» **Text extract**
···
1. A method of upgrading a computer system having a first software component and a second software component, said first and second software components operating at a current version, said method comprising:

upgrading the first software component to an upgraded version; and
validating the performance of the upgraded first software component, said validating comprising translating messages originating at the first software component from an upgraded version format to a current version format.

2. The method of claim 1, wherein said computer system comprises a first processor executing the first software component and a second processor executing the second software component.

3. The method of claim 1, wherein the first software component comprises at least one interface, and said upgrading comprises upgrading the interface.

4. The method of claim 1, further comprising:

querying a version of the first software component and the second software component; and
determining a compatible version for the computer system.

5. The method of claim 4, wherein the compatible version is the current version.

6. The method of claim 1, wherein said upgrading comprises adding new features and said validating comprises disabling the new features.
···
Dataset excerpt
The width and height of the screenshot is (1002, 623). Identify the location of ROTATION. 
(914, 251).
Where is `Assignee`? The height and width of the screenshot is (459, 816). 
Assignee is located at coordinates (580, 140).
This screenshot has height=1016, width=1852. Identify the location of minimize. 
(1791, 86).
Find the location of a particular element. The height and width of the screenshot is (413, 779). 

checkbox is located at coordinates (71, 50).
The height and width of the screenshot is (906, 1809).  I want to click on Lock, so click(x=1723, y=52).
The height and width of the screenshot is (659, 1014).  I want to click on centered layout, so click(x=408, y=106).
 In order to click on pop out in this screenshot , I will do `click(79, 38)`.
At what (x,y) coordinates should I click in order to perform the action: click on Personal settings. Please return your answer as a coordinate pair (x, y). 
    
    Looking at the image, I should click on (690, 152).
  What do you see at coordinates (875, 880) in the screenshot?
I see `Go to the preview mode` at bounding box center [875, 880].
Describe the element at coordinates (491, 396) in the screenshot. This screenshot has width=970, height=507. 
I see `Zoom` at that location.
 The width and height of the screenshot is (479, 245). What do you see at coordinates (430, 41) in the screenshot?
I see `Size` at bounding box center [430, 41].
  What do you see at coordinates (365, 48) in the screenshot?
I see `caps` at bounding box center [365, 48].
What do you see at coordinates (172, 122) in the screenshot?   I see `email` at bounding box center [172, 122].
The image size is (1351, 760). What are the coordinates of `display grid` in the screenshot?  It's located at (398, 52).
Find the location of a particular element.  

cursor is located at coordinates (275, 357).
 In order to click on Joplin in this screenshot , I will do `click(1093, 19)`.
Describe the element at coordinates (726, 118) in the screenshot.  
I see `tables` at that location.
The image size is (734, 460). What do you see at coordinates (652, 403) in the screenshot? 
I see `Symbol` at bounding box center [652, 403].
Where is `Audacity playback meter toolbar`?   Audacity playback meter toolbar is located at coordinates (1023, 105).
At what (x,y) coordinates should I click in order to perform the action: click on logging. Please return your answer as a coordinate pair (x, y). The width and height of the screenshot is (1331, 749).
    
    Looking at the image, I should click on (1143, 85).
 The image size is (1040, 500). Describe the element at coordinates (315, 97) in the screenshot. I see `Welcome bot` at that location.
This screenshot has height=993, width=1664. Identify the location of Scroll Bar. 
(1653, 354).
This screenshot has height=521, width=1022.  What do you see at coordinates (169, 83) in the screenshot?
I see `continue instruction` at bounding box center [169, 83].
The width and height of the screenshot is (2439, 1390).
···
» **Jobs**
A) Do the following statements agree with the software upgrade claims? For each, answer yes or no and quote the deciding words. (i) The computer system can have one processor running the first software component and another running the second. (ii) Validation translates messages from the current version format to the upgraded version format. (iii) Claim 5 identifies the compatible version as the upgraded version.
B) Restate the paragraph of the software upgrade claims beginning "1. A method of upgrading" as a short list, keeping its main facts.
C) Carry on the software upgrade claims from the point where they end.

» **Per-task outputs**
A)
(i) Yes: "said computer system comprises a first processor executing the first software component and a second processor executing the second software component."
(ii) No: "translating messages originating at the first software component from an upgraded version format to a current version format."
(iii) No: "wherein the compatible version is the current version."

B)
Method for upgrading a computer system with two software components, both running at a current version:
- Upgrade the first software component to an upgraded version.
- Validate the upgraded first component's performance by translating its outgoing messages from the upgraded version format to the current version format.

C)
7. The method of claim 6, further comprising activating the new features if the validating is acceptable.

8. The method of claim 1, further comprising upgrading the second software component to the upgraded version if the validating is acceptable.

9. A computer system comprising:

a first processor;
a second processor coupled to said first processor;
a computer readable memory having instructions stored thereon that cause a first software component to be executed by said first processor, and a second software component to be executed by said second processor;
said instructions further causing said computer system to:
upgrade the first software component to an upgraded version; and
validate the performance of the upgraded first software component, said validating comprising translating messages originating at the first software component from an upgraded version format to a current version format.

10. The computer system of claim 9, wherein the first software component comprises at least one interface, and said upgrading comprises upgrading the interface.

11. The computer system of claim 9, said instructions further causing said computer system to:

query a version of the first software component and the second software component; and
determine a compatible version for the computer system.

12. The computer system of claim 11, wherein the compatible version is the current version.

13. The computer system of claim 9, wherein said upgrading comprises adding new features and said validating comprises disabling the new features.

14. The computer system of claim 13, said instructions further causing said computer system to activate the new features if the validating is acceptable.

15. The computer system of claim 9, said instructions further causing said computer system to upgrade the second software component to the upgraded version if the validating is acceptable.

16. The computer system of claim 9, wherein said first and second processors comprise a fault tolerant system.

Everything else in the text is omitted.